Конечно, Юрий Витальевич еще по жизни в Нью-Йорке образца 1970-х должен был помнить, что такое социальное неравенство и преступность, которые теперь настигли его и на родине, однако к подобному развитию событий он все равно не был готов:
На улицах появились подозрительные люди в банально-криминальном смысле. Ничего подобного никогда не было в советской Москве. Эти странные личности возникали, исчезали, снова появлялись, и неожиданно около меня притормозила машина. Из нее выскочил человек нерусской внешности и бросился на меня. В этот момент остановилась другая машина, и из нее тоже выскочил человек, но уже русский. Он бросился на нерусского, оттеснил его и начал ему что-то объяснять. Нерусский оцепенел, сел в машину и уехал[389].

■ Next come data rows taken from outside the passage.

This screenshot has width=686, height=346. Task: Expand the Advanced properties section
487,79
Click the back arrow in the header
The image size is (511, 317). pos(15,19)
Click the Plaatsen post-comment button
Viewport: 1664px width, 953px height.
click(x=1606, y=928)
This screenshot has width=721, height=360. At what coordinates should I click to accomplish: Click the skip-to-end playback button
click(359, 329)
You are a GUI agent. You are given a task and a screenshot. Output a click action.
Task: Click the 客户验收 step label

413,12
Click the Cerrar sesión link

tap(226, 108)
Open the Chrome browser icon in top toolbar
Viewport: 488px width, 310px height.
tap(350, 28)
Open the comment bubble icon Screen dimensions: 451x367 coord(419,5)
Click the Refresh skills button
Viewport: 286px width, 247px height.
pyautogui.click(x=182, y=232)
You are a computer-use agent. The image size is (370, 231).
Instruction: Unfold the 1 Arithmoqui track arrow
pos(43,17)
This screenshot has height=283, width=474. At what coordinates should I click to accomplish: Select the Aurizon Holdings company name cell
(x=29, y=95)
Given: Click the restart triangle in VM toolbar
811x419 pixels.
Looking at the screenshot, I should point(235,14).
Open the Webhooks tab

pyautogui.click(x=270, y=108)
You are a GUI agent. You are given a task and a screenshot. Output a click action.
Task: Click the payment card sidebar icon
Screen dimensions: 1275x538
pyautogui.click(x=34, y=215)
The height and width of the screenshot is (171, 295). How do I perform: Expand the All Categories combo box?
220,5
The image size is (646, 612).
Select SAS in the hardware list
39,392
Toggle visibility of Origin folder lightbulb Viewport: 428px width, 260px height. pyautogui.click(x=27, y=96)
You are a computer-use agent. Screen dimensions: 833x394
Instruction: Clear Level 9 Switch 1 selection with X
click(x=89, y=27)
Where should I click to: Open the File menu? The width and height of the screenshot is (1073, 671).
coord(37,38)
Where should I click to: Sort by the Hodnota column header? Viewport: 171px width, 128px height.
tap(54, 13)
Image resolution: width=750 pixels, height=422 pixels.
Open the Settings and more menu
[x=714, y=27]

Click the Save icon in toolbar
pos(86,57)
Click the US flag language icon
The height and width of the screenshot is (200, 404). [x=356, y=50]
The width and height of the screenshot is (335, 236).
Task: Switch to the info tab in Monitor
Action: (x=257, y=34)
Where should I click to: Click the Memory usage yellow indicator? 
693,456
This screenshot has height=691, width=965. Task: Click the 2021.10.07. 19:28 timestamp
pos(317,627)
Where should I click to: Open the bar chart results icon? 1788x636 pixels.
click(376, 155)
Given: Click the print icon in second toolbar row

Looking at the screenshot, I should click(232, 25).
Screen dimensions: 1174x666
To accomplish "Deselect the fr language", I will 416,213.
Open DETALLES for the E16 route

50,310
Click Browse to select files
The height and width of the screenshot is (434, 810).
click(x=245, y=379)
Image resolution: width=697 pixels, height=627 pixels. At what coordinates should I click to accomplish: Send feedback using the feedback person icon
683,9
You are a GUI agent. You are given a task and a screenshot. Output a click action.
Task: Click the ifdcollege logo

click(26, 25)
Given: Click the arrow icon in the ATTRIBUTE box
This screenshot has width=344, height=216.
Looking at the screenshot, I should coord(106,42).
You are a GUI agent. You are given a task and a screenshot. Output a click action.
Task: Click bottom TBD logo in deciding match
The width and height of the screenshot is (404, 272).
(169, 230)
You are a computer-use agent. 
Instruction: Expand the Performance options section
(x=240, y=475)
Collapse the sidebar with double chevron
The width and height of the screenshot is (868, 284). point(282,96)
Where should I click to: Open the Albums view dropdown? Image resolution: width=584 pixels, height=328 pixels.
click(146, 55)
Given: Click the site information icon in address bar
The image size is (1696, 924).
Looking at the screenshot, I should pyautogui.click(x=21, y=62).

Понятно, что Мамлеев старался как-то осмыслить шоковое состояние общества, в котором он очутился, но содержательно его проза осталась прежней, лишь сменились декорации: все те же колдуны и упыри все так же пьют пиво, беспокоят обывателей и шагают в бесконечность, но теперь они еще сетуют на «тяжелые девяностые», попутно становясь профессиональными убийцами и ворами. Именно коммерциализация, скажем так, трансгрессивных практик больше всего заботит Мамлеева на закате тысячелетия: если раньше кого-то убивали ради прикосновения к великой тайне смерти, то теперь даже самый запредельный человеческий опыт оказался вписан в рыночную экономику под флагом демократизации.